A dip in reports of meth seizures between 2011 and 2013 suggested that abuse of the stimulant was going away, but in 2014, meth reports went up: from 278 in 2013, to 367 in 2014. Then, in 2015, there were 620 reports of meth among seized items during arrests. In 2016, that rose to 761 reports. In 2017, there were an astonishing 1,320 reports of meth seized in drug busts in Chicago.
More Potent Meth From Super Labs
Officials in Chicago believe that Mexican drug cartels, who created super labs to illicitly manufacture high volumes of meth along with fentanyl and other synthetic drugs, are forcing these drugs into the U.S. The Drug Enforcement Administration (DEA) has been tracking this behavior for several years due to the increase in fentanyl being sold as heroin, which is triggering rapid, deadly opioid overdoses all over the country.
Much of the meth created by these super labs is 100 percent pure. This makes it much more harmful than the domestically manufactured meth that ravaged much of the nation in the early 2000s.
A spokesperson for Cook County, which contains the Chicago metropolitan area, reported that 48 overdose deaths in 2018 alone involved meth.
Who Abuses Meth?
Meth may be abused by people who think they are purchasing MDMA, also called ecstasy or Molly. Meth is also used specifically among men who have sex with men and some Asian ethnic groups who live in and around Chicago.
Teenagers, especially high schoolers, in the large urban area of Chicago report abusing meth more than their peers in suburban areas or other Illinois cities.
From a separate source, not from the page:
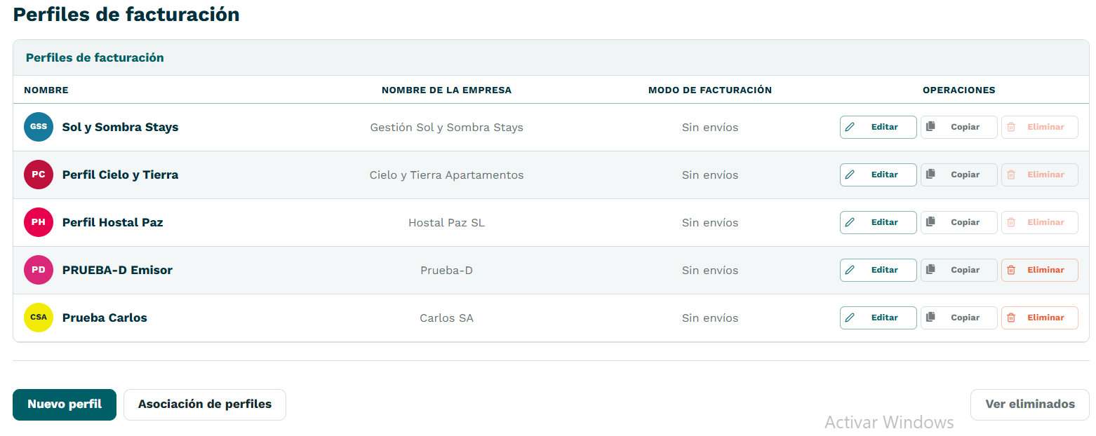Open Asociación de perfiles
This screenshot has width=1096, height=436.
click(x=205, y=404)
Despite an uptick in meth in Chicago, abuse of the drug is still more common in rural areas of Illinois than in Chicago. Per the National Drug Intelligence Center, meth is the most serious drug threat in rural Illinois, and it’s the second most serious drug threat in Chicago, following crack cocaine.
Despite increasing abuse of meth, in 2017, only about 1 percent of all treatment admissions in Chicago and surrounding suburbs involved meth as the main drug of abuse. More commonly, meth was used in conjunction with other substances of abuse, particularly opioids.
Fewer people reporting for meth addiction treatment stated that they smoked the drug, compared to data from the early 2000s. Instead, injecting the stimulant has become a more popular method of use. Injection meth use comes with added risks, including the potential to contract blood-borne diseases, such as HIV and hepatitis; abscesses; infections; endocarditis (inflammation of the heart’s lining); and scarring at injection sites.